La idea es buena, pero sin la venta de bebidas alcohólicas en los restaurantes que se han abierto o el empeño de traer la ciudad al parque con sus encuentros de emprendedores, foodtrucks, tarantines y eventos musicales», enlista.
El espacio, dice, es coordinado por la Gobernación de Miranda, cuya máxima autoridad, Héctor Rodríguez, también tiene su oficina. «Al menos deberían tener una entrada propia, pero ni eso. Todos entran por el Parque del Este, dañándolo, sobre todo porque hay ingresos hasta altas horas de la noche, algo que no está permitido según el estatuto y la normativa de Inparques», añade.
Actualmente, se construye una monumental concha acústica en donde estaban dispuestas las canchas de arena que funcionaban para la práctica deportes como fútbol o voleibol.
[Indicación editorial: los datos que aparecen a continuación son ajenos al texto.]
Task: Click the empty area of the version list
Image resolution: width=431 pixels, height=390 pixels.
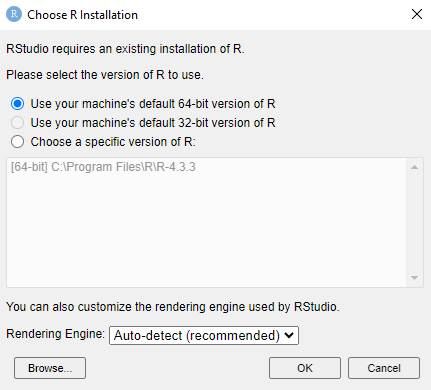Action: tap(206, 230)
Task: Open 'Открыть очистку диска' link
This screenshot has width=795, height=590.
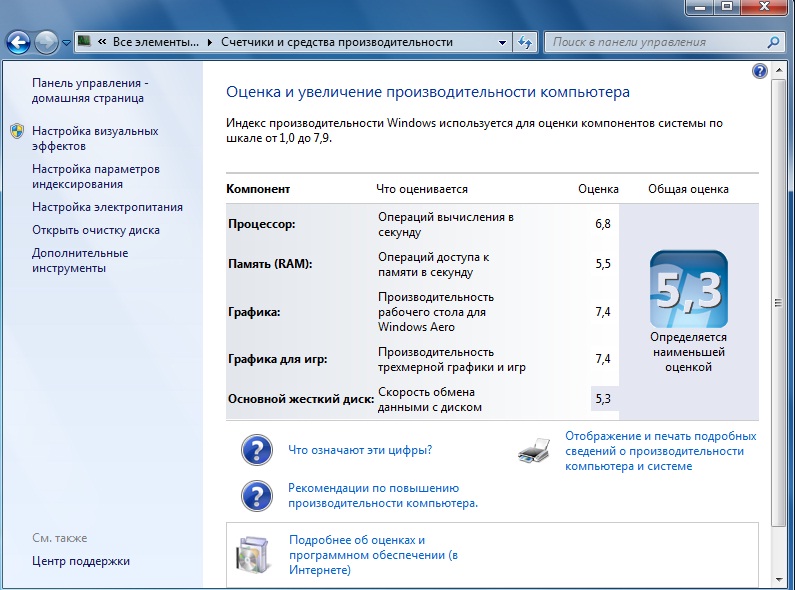Action: [95, 230]
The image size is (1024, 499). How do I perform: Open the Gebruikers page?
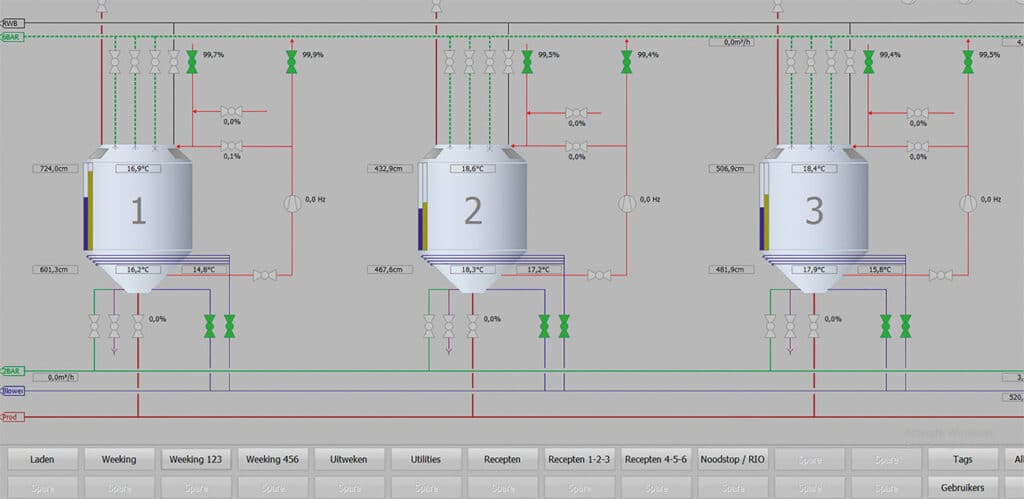coord(963,487)
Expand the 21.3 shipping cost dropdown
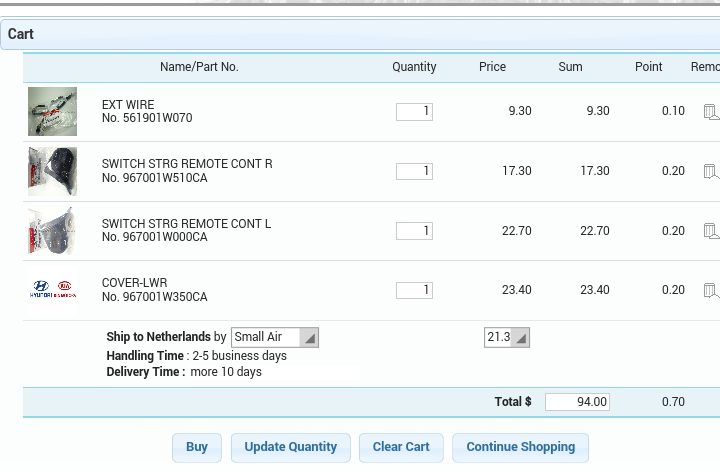The image size is (720, 472). coord(506,338)
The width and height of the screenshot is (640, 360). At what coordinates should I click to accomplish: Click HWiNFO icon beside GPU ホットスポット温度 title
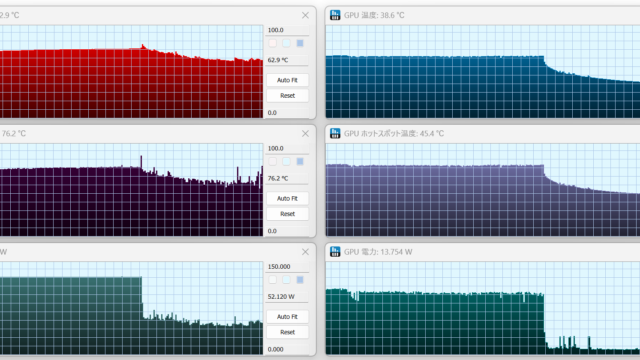(x=335, y=133)
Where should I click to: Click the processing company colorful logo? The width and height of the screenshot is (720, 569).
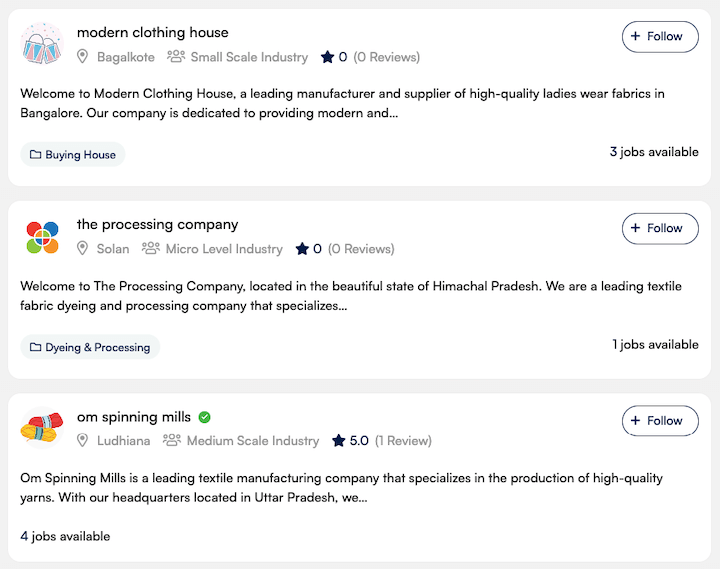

Las gradas situadas para el disfrute de los mismos son obstaculizadas por la inmensa estructura de cemento y vigas. Se tiene prevista su inauguración para mediados de octubre y la banda invitada será Caramelos de Cianuro.
La construcción del Skate park y Brinca Este, a su vez, van en contra de la razón de ser del parque, decreta Sifontes. «Si bien es cierto que están hechos con materiales ecológicos y reciclables, cosa que es excelente, debieron haberse pensado para hacerse fuera de este ecosistema paisajístico», subraya.
«Es una agresión que mancha su historia y amenaza la oportunidad de ser reconocidos como Patrimonio de la Humanidad», reitera. «Están tatuando el parque con ideas asonantes; lo están hiriendo por todas partes y nadie hace nada al respecto».
Advierte también que está sobresaturado y, a pesar de eso, siguen actuando en su contra. «Inparques permitió esto. Cuando se presentó este proyecto, las firmas de las autoridades lo avalaron sin pensar en las consecuencias». Se refiere a la enorme cantidad de basura acumulada, incluso habiendo personal del mismo Brinca Este recogiéndola; la contaminación lumínica y sonora que afecta a las especies, los desechos humanos como heces fecales y orina por falta de funcionamiento de los baños del parque; cigarros y marihuana, la economía informal llenando los espacios los fines de semana, algo que está prohibido.
El Parque del Este cierra a las 6:00 pm, lo que pasa después es responsabilidad de supervisores externos o concesiones cuyo personal de vigilancia, taquilleros y supervisores no conocen los reglamentos. Hasta el momento, la entrada es grates para el visitante. Para los deportistas y los que ingresan a deshoras, es otro el cuento. Cobran 1 o 2 dólares -o su equivalente- en bolívares al entrar por ambos estacionamientos. Después de las 5:00 de la tarde, puede aumentar el costo y hasta entrada la noche, puede aumentar el costo.
El horario de Brinca Este, según sus redes sociales, es de LUN a JUE de 11:00 am a 8:00 pm. De VIE a DOM, desde las 11:00 am hasta las 9:00 pm. Horas que no se han cumplido a cabalidad porque han estado abiertos hasta las 11:00 pm intentando sacar a la gente que se rehúsa a abandonar sus espacios.